It’s been a curious time – one of transitions, I guess. Spring weather and lighter nights coincide with reaching beyond the 2 year anniversary of my diagnosis of autism.
A decisive diagnosis of Asperger Syndrome came as a surprise, I expected equivocation and maybes’. Hidden disability is a tricky rogue, adept at fooling even the person who embodies and lives it. A subtle form of gaslighting is our daily bread. You look fine! You seem okay! Why can’t you do that? You did it yesterday…
These are the conversations we internalise and play on repeat, looping endlessly, until diagnosis day or the day/s self-identification kicks in (either is good in my book).
From this moment you can begin to deconstruct, understanding ever more the hows and whys of the daily struggle. Sometimes we wade through treacle, and sometimes we glide like swans. Only careful unpicking reveals why (though the why is often maddeningly elusive). Finding out why is so helpful. Finding out why (I find) often requires a group conversation. This can be quite random for an autistic person – a process of sifting and happening on rare pieces of gold.
But these golden nuggets can be just what we need to rub the looping critical internalised voices from our minds. Yesterday I learned about aphantasia from autistic blogger and researcher Shona Davis. Aphantasia relates to the inability to visualise images. I’m still wrestling with the concept and am uncertain that it applies to me wholly, but suspect that at least partially it probably does . I often find that peeling back sensory and/or neurological difference is cloudy at first, my kind of ‘normal’ is long lived and late diagnosis can feel like playing a game of tag with yourself. I’m also a little hung up on how literally to take ‘seeing’ pictures in the mind as an expression, let alone arrive at a whole new diagnosis just like that. But it sounds like an important thing to know about yourself when so many areas of life can be affected.
Okay aphantasia is not well known or researched, but I find myself reflecting in new ways on how poor information and services are for autistic people, how little attention is given to the detail of our diagnosis. There can be so many strands to each individual presentation of autism.
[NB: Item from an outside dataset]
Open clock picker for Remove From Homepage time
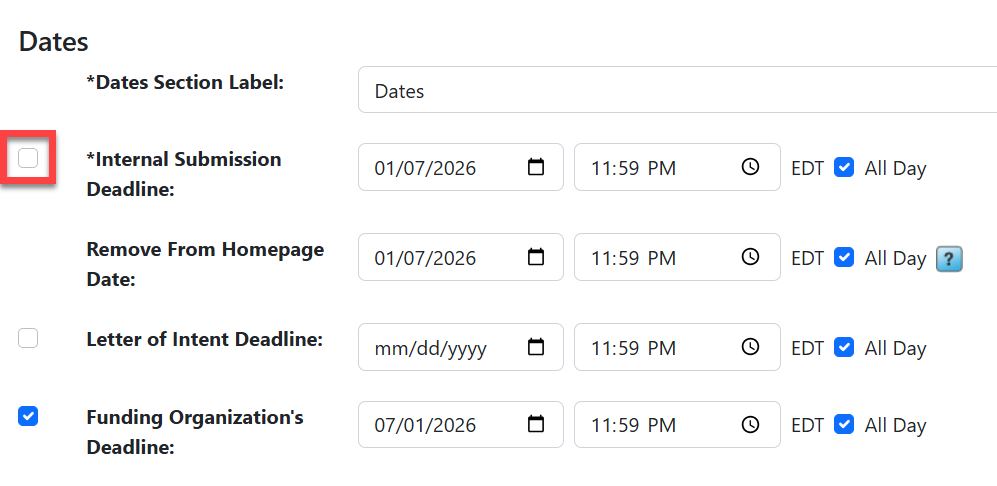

Not only should we as a society embrace that fact instead of chasing tired old stereotypes about autism, we autistics should also receive commensurate support.
Aphantasia could provide the key to so much understanding of the many ways in which I struggle to learn and retain information, recognise people and keep them in mind when they are absent. It could also relate to the intense need to see and touch things to understand them, and to learn hands-on rather than in the abstract.
I also feel I’ve reached a tipping point after diagnosis in which I must begin to reconstruct my life. There comes a point where all the carefully garnered information about autism and reinterpretations of my decades on the earth should lead somewhere – to forming new helpful habits and adaptations I hope.
As I drifted off to sleep last night I tried to conjure a scene. Useless. See a yellow bucket, I said to my sleepy imagination. Imagination said no.
If I screw my eyes and dig back into word association fleetingly I get something – a picture book bucket. I find a black bucket easier to conjure (builder’s buckets are a stronger image – more familiar probably – but slippery as sand in my mind’s eye). I don’t get nothing at all but what I get is faint and has that rolodex quality which facial recognition also contains for me. I get there by association. I don’t see black (as some report) and I don’t see words either. Perhaps what I see is something in-between?
The more familiar an object is the more clearly I see it but it quickly skips away. I can see my fantasies (I can see pieces of art I’ve made or imagined pieces) but I can’t seem to conjure images to command. There are also powerful visual experiences which stay with me that I can’t easily rub out so I feel this form of seeing for me may be deeply linked to emotional engagement at the time of seeing (if that makes sense).
I reflect again how poorly I understood the variety within our autisms when I read Temple Grandin’s incredible book, Thinking in Pictures, so many years ago, desperate to understand my newly diagnosed child. I can now see that fascinating as it was it didn’t help me all that much. They don’t think in pictures either – though obviously some autistics do, while others of us can’t conjure a single mental image.
My work as a visual artist is curious when you consider that I don’t have this ability firmly embedded in my neurology, and that my visual acuity is otherwise high. I’m incredibly visually sensitive (sometimes this is painful) and this guides me in my work. Probably, as in so many other ways, I’m just navigating differently.
Yesterday I took a picture of a broken plastic magnetic letter while out walking (a new habit). It is orange, the magnet is missing and it lies frontside down. I can see it clearly in my mind and this image is stable. Is this because it struck me so? Is it because I took a photo, and then spent time editing it on instagram? Is it because I love orange? Or is it because it is the letter which begins all the names of the men closest to me?
In recalling it just now before adding the image I had forgotten that it was broken or that it had a small blossom resting on it. Otherwise my visual memory was strong.
I think the truth may be that when it comes to detail and specifics, when there is time to embed an image (as in the creative process) and when the emotional pull is strong enough I can visualise an object. Visualising a whole scene, or something in the abstract is something else entirely.
Somehow knowing this feels like a huge step in rebuilding my life.